AS DEMANDS for money go, it’s breathtaking.
By any measure, if you expect someone to repay more than £2,000 you produce some sort of evidence.
And you don’t leave it 15 years.
In fact the Department of Work and Pensions’ attempt to obtain £2,249.40 from Michelle Borden seems a lot like a spam email, sent to millions in the hope that one or two will pay up.
But unlike a spammer who can be safely ignored, the DWP is refusing to go away.
Michelle, aged 31, is being pursued for invalidity benefit that she allegedly received when she was still at school in 1996.
A letter arrived out of the blue stating, ‘we are writing to you about the money you owe.

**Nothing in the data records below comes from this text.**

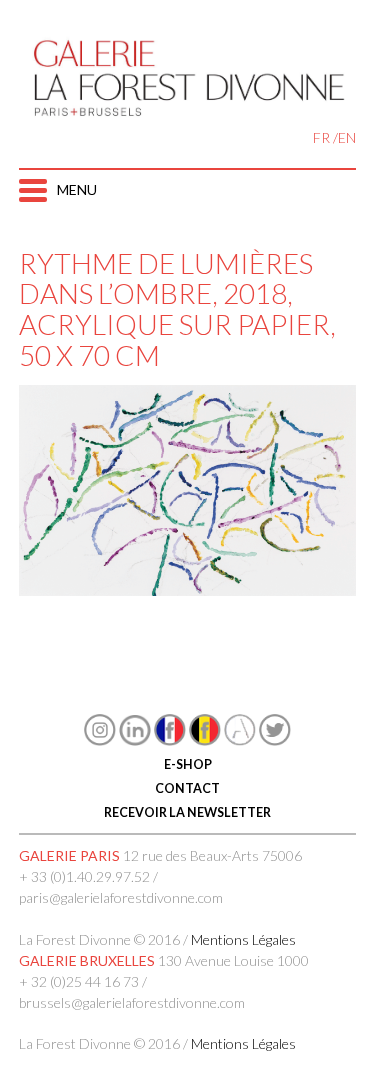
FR (321, 137)
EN (347, 137)
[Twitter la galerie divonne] (275, 740)
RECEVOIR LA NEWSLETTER (187, 812)
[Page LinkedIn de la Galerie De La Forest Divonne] (135, 740)
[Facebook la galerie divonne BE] (205, 740)
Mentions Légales (243, 939)
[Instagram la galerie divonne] (100, 740)
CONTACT (187, 788)
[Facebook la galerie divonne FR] (170, 740)
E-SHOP (188, 764)
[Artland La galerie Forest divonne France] (240, 740)
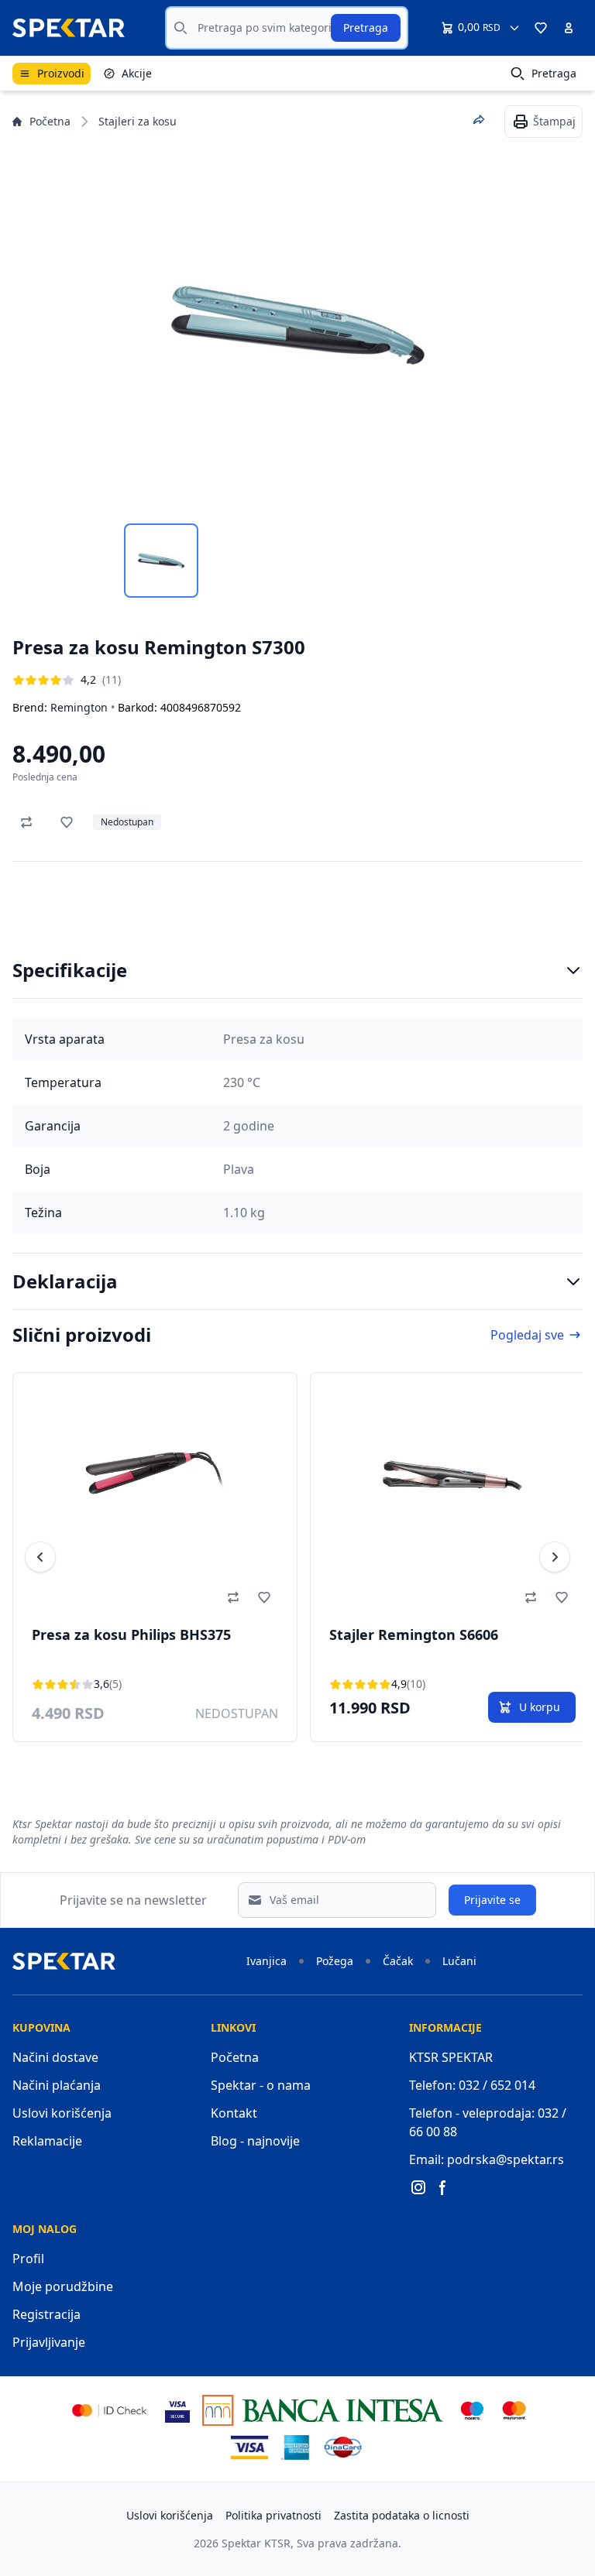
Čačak (398, 1960)
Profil (28, 2258)
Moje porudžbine (62, 2286)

You have been contacted previously explaining why’.
Alarmed, Michelle got straight on the phone to demand an explanation from the DWP.
This is when she discovered that there was no evidence to back up the demand and no record of when she had been contacted.

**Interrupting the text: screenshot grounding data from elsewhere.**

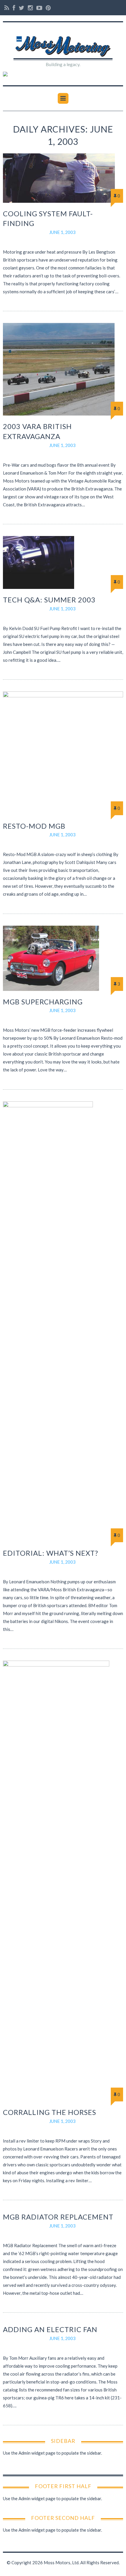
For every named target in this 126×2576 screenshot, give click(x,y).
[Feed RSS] (7, 7)
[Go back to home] (63, 42)
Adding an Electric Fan (50, 2329)
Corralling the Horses (49, 2112)
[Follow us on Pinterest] (47, 7)
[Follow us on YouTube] (39, 7)
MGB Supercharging (43, 1001)
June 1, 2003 (62, 232)
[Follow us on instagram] (30, 7)
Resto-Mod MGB (34, 826)
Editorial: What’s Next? (50, 1553)
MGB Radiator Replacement (58, 2216)
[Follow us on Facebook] (14, 7)
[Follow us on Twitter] (21, 7)
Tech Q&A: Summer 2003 (49, 599)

The DWP simply brushed her aside: ‘The evidence would have been available to the decision-maker at the time, by law we can recover the outstanding debt’.

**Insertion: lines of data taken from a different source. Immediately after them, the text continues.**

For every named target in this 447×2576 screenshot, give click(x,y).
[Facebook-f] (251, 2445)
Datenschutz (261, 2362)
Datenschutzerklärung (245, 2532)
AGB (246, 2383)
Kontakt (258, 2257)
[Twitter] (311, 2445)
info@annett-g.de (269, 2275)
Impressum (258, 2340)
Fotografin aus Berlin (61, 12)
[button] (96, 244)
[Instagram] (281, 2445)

Michelle, of Hartley Brook Avenue, Shiregreen, said: “I’ve never claimed anything from the DWP and I’ve worked since school.
“I think they’ve muddled me up with someone else, but they are refusing to see sense.”
THE DWP has dropped its demands after a call from Action Desk.
A spokesman said: “We have investigated and decided that we will not be seeking recovery of this overpayment. We will be contacting Mrs Borden to apologise for the inconvenience caused.”
Michelle was 16 when she finished school in July 1996.
She started work at Somerfield supermarket in October of that year. She is still there, although it is now a Co-op.
And although she married, when she lost her maiden name Brodie, she says she has always been traceable through her national insurance number.
Michelle added: “If they had contacted me at any time I wouldn’t have ignored it.
“Two thousand is a lot of money now, let alone then.”